FileMissingError: unable to open missing file '/var/lib/pgbackrest/repo/backup/stanza1/backup.info.copy' for read
HINT: backup.info cannot be opened and is required to perform a backup.
HINT: has a stanza-create been performed?
HINT: use option --stanza if encryption settings are different for the stanza than the global
repo2: ok
cipher: mixed
repo1: aes-256-cbc
repo2: none
db (current)
wal archive min/max (12): 000000010000000000000001/000000010000000000000003
full backup: 20210322-171211F
timestamp start/stop: 2021-03-22 17:12:11 / 2021-03-22 17:12:28
wal start/stop: 000000010000000000000002 / 000000010000000000000002
database size: 23.4MB, database backup size: 23.4MB
repo2: backup set size: 2.8MB, backup size: 2.8MB
database list: postgres (13359)
Json output will include the repository information and any error information. If no stanzas are found, then [invalid] will be set as the name:
[
{
"archive":[],
"backup":[],
"cipher":"none",
"db":[],
"name":"[invalid]",
"repo":[
{
"cipher":"none",
"key":1,
"status":{
"code":99,
"message":"[PathOpenError] unable to list file info for path '/var/lib/pgbackrest/repo2/backup': [13] Permission denied"
}
}
],
"status":{
"code":99,
"lock":{"backup":{"held":false}},
"message":"other"
}
}
]
The content-length header was being signed since it was the only header that didn't need to be and it seemed simpler just to sign it as well. Also, the S3 documentation encourages signing as many headers as possible to avoid tampering.
However, some proxies munge this header causing authentication failure, so skip signing content-length.
Make protocol handlers have one function per command. This allows the logic of finding the handler to be in ProtocolServer, isolates each command to a function, and removes the need to test the "not found" condition for each handler.
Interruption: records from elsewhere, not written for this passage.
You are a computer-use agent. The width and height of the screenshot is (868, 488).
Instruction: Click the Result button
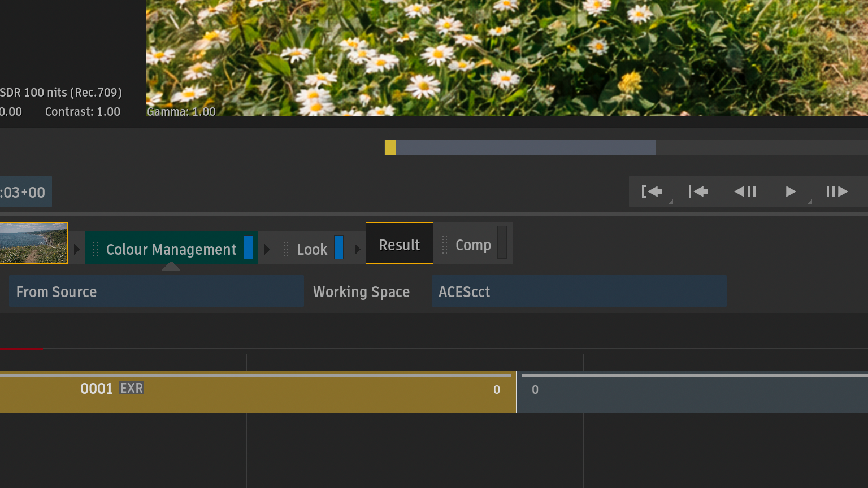pos(400,243)
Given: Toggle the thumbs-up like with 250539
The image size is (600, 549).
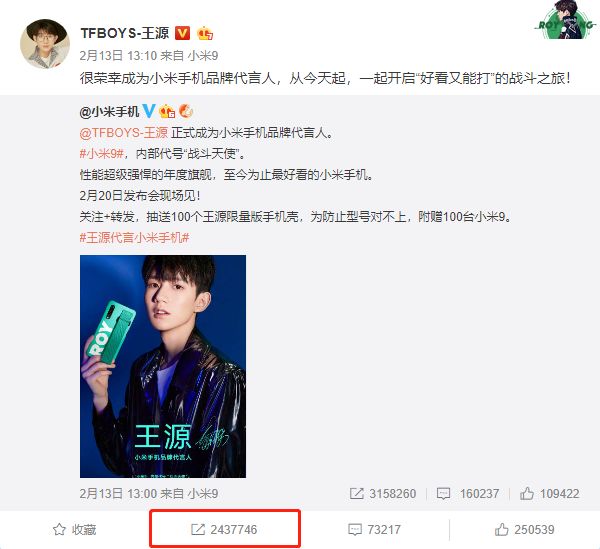Looking at the screenshot, I should (525, 529).
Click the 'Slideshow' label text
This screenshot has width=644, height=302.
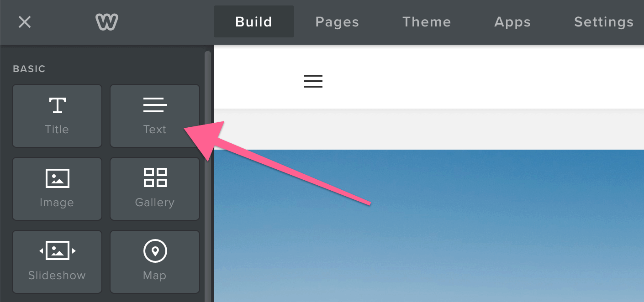[x=57, y=276]
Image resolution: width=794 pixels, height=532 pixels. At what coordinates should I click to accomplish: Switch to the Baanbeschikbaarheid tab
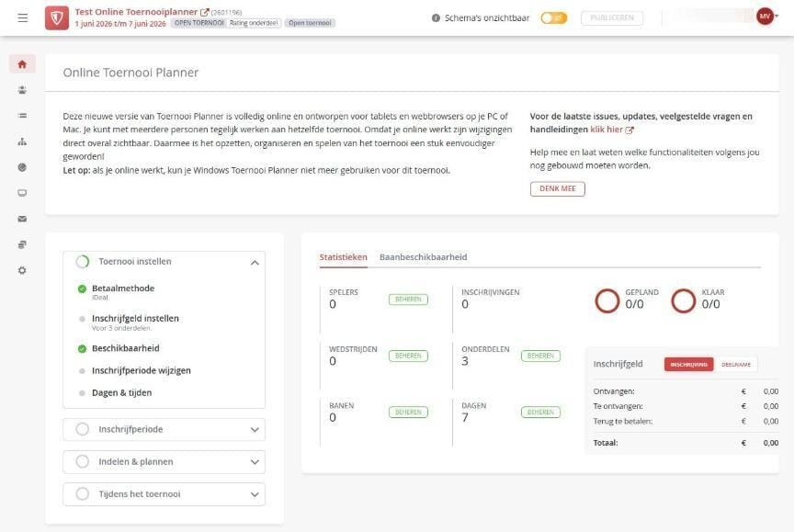[423, 257]
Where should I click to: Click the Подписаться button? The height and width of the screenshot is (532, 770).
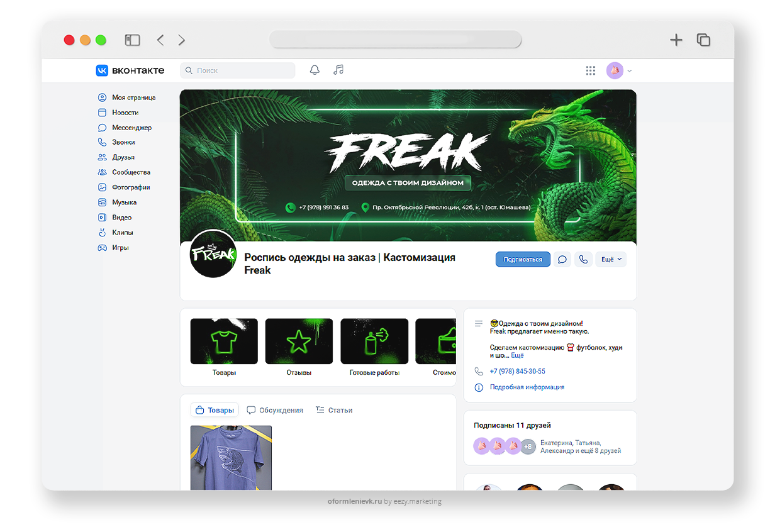tap(523, 260)
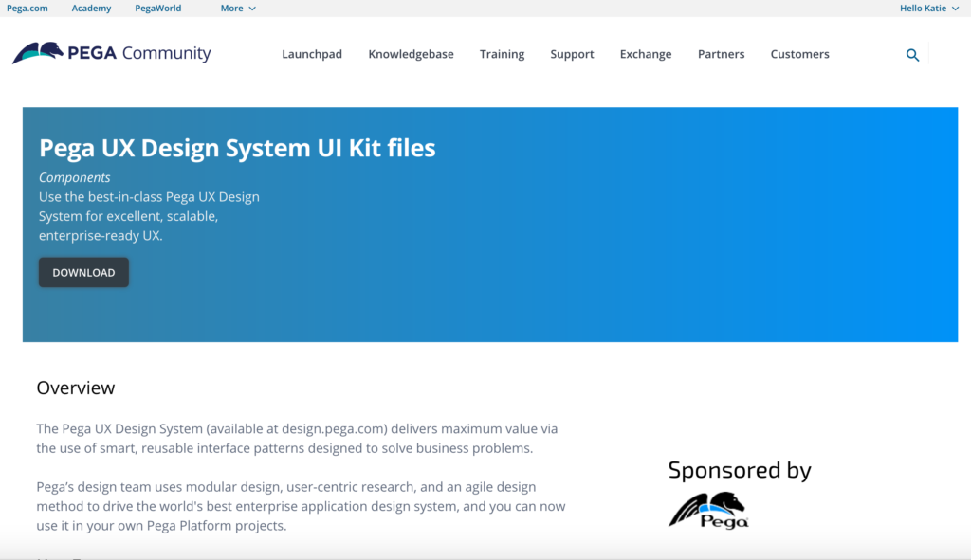Open the Support page
The image size is (971, 560).
pos(572,54)
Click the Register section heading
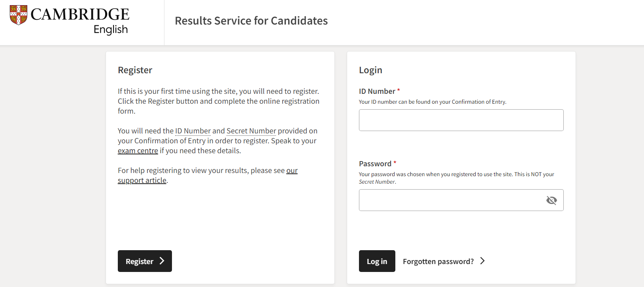Screen dimensions: 644x287 [x=135, y=70]

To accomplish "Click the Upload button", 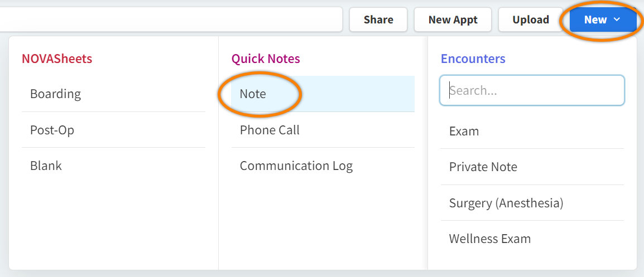I will (530, 20).
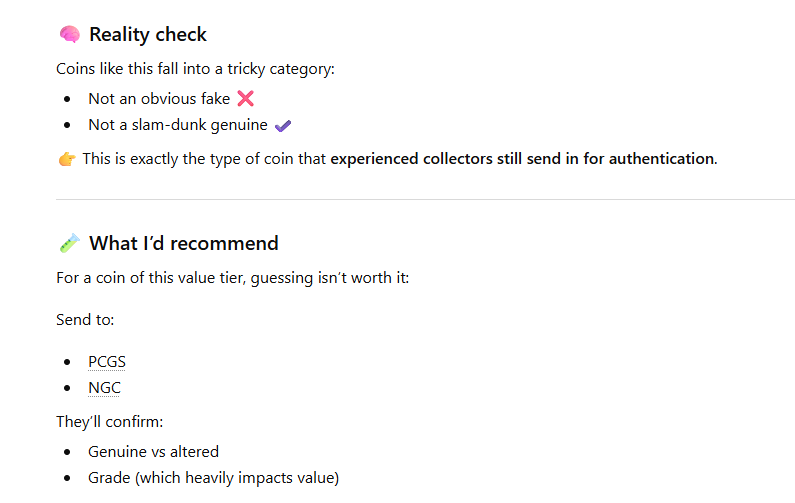The width and height of the screenshot is (795, 503).
Task: Click the "guessing isn't worth it" sentence
Action: (x=232, y=277)
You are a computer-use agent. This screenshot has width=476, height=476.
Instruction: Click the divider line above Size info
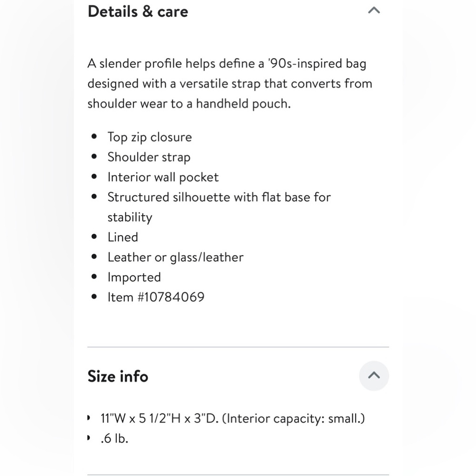tap(238, 347)

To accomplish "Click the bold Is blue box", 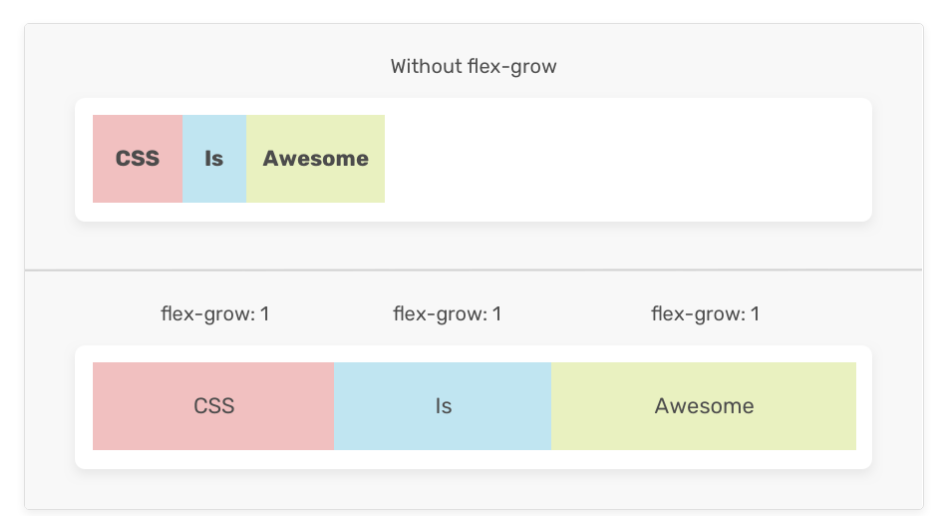I will pyautogui.click(x=214, y=159).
S3 returns 200 for HEAD / which indicates it is a file but does not return the expected headers which causes an error.
Rather than fix this for S3, just automatically return / as not existing for any storage that does not support paths.
Also add some defensive checks to prevent this from generating a segfault if it happens again.
Some standard system databases (e.g. postgres) may be recreated by the user and have an OID that makes them look like user databases.
Identify the standard three system databases (template0, template1, postgres) and restore them non-zeroed no matter what OID they have.